Read [Lanen Kaelar 01] - Song in the Silence Online
Authors: Elizabeth Kerner
Jamie was silent for a moment, considering.
“I honestly couldn’t tell you, my girl,” he said at last. “I
don’t remember her being a great beauty when first I saw her, but that never
seemed to matter. She was—she looked—ah, there’s no words for it. She was so
alive, that was what you saw, and beside her the others were candles to the
sun.”
So, I thought. Not beautiful, but attractive.
There are worse fates.
“Tall as Marik was, he stood yet taller,
though he never stood straight—but he was a scrawny thing, compared to her.
Altogether he reminded me of a red hawk, stooped in the shoulder, nose like a
hooked beak and green eyes flecked with yellow. To this day I don’t know what
your mother saw in him. When I asked her she hadn’t the words, though she
seemed to think his voice the best of him. It just sounded high to me, soft and
mannered like a man who never deals with men. But then I wouldn’t know.”
Jamie stared into his tankard. “I never did understand it.”
“The long and the short of it is, she left
me for him that very day, with barely a word after three years.” Jamie’s
voice grew softer, just for a moment. “I would have laid down my life to
keep her from harm, and she ran to it fast as she could go.” He looked up
at me and a rueful smile touched his lips. “You’d think I’d have been
furious, wouldn’t you?”
“I would have been,” I answered, a
little sadly. “And I was just starting to like her.”

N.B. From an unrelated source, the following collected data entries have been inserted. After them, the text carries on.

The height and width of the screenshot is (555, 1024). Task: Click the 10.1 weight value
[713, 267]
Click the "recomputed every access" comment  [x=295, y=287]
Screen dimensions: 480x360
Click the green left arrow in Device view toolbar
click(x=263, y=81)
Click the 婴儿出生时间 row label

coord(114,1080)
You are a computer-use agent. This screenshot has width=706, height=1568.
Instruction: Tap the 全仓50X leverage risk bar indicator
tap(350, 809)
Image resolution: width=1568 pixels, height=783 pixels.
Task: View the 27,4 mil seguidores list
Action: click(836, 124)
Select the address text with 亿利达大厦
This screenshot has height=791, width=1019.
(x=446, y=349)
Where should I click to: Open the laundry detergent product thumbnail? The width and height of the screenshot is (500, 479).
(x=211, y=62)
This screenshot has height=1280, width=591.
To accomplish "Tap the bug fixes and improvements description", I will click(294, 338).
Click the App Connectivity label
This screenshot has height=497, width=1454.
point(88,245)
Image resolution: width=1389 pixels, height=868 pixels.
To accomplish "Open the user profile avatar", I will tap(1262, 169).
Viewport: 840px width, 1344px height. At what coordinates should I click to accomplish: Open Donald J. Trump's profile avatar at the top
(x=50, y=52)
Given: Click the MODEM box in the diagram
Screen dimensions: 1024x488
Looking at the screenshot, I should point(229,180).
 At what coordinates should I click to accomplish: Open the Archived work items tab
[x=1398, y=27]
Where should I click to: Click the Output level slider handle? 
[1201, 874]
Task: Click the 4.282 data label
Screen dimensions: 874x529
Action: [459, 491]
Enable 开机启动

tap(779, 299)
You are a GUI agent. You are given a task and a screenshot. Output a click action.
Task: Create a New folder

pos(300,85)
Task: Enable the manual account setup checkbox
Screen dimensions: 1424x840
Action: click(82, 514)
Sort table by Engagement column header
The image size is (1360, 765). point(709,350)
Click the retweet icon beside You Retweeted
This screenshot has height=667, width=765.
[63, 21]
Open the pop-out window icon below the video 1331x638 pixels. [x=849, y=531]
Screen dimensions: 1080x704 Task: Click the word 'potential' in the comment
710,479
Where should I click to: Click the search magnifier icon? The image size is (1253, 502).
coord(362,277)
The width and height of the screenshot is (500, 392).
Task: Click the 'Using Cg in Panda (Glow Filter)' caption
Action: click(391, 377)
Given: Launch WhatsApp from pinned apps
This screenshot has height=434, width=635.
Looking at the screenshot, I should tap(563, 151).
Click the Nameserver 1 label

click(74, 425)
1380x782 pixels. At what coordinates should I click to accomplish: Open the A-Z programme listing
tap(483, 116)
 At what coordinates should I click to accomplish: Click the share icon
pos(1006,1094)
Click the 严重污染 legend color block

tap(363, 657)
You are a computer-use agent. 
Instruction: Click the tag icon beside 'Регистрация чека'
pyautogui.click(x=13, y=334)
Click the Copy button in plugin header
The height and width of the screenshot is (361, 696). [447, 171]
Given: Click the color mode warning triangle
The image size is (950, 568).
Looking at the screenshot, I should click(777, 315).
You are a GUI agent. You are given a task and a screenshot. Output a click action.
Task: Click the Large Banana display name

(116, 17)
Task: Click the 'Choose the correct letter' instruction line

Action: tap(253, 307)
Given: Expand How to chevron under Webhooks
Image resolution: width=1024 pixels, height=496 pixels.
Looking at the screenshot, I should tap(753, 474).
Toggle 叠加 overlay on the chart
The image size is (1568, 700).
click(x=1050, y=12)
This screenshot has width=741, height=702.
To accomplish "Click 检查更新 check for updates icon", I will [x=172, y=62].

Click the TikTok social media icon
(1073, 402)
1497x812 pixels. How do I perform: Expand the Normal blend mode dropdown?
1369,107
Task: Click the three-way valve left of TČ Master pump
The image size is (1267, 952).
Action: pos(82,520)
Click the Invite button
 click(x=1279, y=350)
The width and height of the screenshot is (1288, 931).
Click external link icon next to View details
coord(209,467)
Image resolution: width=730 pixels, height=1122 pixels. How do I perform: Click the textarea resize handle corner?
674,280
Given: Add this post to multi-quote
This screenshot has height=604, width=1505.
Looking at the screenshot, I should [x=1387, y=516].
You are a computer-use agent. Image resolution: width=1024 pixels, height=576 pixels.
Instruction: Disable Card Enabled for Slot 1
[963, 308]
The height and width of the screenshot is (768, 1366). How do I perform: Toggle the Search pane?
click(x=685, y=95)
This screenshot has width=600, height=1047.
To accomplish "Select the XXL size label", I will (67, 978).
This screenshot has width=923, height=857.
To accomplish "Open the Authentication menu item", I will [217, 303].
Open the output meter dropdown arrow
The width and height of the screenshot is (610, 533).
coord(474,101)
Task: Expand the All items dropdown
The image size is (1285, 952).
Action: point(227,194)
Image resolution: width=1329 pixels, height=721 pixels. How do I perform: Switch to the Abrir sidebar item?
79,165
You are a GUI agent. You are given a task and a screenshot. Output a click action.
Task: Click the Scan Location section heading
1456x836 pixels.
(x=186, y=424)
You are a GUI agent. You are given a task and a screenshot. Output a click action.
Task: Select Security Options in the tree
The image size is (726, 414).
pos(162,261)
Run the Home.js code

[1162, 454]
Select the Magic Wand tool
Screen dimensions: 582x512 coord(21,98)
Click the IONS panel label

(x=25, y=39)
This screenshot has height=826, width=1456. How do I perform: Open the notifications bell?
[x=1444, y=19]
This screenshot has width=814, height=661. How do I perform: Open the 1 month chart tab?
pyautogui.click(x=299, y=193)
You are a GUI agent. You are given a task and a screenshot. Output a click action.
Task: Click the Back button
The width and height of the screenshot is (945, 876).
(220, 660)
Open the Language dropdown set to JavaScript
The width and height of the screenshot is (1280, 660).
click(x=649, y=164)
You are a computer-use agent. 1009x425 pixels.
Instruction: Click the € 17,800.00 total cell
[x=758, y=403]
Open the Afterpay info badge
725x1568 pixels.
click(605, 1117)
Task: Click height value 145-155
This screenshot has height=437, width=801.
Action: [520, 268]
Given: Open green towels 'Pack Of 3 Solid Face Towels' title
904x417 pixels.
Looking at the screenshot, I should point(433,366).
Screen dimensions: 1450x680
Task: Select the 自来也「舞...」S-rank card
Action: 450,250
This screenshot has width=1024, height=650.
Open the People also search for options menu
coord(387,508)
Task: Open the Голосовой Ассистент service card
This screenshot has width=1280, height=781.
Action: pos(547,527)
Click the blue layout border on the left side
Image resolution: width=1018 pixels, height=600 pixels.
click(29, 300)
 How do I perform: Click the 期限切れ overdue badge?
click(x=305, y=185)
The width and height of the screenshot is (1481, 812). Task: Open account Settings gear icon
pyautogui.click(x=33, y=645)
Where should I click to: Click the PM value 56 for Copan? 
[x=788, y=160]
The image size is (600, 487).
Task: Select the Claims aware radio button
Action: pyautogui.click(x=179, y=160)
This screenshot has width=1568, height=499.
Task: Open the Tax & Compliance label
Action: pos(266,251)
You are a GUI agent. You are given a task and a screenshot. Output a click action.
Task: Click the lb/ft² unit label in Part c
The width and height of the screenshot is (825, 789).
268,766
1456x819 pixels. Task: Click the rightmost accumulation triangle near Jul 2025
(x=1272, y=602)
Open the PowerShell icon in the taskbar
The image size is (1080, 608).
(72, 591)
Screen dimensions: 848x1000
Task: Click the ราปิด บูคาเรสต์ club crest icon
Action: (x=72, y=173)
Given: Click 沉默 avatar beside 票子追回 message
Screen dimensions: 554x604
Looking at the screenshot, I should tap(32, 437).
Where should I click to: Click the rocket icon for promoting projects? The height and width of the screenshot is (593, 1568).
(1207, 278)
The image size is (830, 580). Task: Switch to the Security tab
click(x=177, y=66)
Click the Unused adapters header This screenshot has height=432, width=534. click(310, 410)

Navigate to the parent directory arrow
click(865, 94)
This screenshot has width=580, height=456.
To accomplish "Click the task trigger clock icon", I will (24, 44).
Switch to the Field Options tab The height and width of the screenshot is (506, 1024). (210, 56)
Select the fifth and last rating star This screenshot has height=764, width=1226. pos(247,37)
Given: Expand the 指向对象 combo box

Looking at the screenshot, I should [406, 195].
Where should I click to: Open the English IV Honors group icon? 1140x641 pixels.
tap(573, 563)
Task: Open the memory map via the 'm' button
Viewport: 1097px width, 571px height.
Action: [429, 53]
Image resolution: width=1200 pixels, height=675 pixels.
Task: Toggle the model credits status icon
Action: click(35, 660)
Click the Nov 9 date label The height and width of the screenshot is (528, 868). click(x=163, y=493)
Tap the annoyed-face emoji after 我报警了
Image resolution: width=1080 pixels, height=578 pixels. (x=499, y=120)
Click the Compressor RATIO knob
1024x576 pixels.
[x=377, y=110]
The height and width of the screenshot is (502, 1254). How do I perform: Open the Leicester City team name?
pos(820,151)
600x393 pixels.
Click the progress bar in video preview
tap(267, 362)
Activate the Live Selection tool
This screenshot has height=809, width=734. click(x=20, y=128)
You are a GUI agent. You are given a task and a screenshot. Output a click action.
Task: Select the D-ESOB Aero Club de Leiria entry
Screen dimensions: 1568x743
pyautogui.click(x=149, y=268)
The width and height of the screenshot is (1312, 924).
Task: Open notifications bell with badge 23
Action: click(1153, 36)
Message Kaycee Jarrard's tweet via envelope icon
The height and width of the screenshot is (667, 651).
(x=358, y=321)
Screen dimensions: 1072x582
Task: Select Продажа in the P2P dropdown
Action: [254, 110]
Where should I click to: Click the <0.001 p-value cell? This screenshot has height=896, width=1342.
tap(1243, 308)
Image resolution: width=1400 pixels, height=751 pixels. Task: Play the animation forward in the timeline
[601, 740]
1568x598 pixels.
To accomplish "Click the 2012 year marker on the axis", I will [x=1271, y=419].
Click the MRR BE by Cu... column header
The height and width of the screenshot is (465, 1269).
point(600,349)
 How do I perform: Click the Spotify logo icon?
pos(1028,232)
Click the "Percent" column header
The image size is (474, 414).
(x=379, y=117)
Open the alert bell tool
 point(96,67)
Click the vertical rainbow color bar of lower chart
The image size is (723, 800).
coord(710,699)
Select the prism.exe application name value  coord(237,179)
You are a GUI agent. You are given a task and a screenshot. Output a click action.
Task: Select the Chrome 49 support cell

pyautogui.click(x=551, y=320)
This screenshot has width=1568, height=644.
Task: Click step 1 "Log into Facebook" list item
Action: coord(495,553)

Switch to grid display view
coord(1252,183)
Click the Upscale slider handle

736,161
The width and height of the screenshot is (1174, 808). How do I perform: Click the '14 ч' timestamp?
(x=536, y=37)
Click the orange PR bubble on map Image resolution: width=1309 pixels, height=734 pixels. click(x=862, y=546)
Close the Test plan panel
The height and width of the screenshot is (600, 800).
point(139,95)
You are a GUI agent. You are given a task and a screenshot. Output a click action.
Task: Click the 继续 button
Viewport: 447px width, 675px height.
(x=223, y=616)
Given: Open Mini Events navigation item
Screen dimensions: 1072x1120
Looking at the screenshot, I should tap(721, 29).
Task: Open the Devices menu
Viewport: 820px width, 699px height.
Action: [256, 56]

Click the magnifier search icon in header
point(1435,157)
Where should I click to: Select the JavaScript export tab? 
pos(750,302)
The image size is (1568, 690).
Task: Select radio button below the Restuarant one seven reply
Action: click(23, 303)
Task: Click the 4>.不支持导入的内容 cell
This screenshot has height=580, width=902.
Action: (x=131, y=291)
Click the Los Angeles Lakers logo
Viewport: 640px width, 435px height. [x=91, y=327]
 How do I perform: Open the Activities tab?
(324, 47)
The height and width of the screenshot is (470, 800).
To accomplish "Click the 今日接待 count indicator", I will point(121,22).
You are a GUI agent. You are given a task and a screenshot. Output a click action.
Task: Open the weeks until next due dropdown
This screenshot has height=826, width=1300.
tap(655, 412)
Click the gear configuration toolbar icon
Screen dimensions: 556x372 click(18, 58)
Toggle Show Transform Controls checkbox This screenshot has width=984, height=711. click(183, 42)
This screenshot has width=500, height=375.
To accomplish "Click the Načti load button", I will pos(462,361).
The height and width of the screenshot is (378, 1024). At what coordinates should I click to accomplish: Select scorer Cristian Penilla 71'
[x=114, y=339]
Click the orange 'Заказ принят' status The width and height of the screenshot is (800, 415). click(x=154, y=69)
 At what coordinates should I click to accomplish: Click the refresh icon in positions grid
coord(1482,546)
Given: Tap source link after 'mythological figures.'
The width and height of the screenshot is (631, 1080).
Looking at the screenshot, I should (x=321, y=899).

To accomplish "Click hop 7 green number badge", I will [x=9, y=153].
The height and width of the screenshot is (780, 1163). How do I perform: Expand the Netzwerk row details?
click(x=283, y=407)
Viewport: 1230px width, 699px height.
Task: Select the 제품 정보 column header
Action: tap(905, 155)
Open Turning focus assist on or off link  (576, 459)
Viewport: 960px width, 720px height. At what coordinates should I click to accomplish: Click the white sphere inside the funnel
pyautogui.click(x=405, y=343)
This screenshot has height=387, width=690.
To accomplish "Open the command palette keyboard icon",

He snorted. “I’d been at it longer. I had
told myself all the while we travelled that there’d come a time when she’d
leave, but I never believed it. And even as her name was linked with his by the
market place gossips, I waited. I found odd jobs, nothing much, enough to keep
me near her, for my heart misgave me, and I would not leave her to him so
swiftly.”
“It was two months before I saw her again to
talk to, and it was the last thing I’d have imagined that made her turn to me
again. I began to weary of waiting, and I had gone to the marketplace with some
idea of buying provisions and leaving—though in truth I had no thought of doing
such a thingwhen someone grabbed me by the arm from behind.”
“Well, you don’t live long in my profession
if you let that kind of thing happen. Without thinking I whirled and braced in
a fighter’s crouch, my dagger in my hand though I didn’t remember drawing it,
distance between us that I pulled from thin air.”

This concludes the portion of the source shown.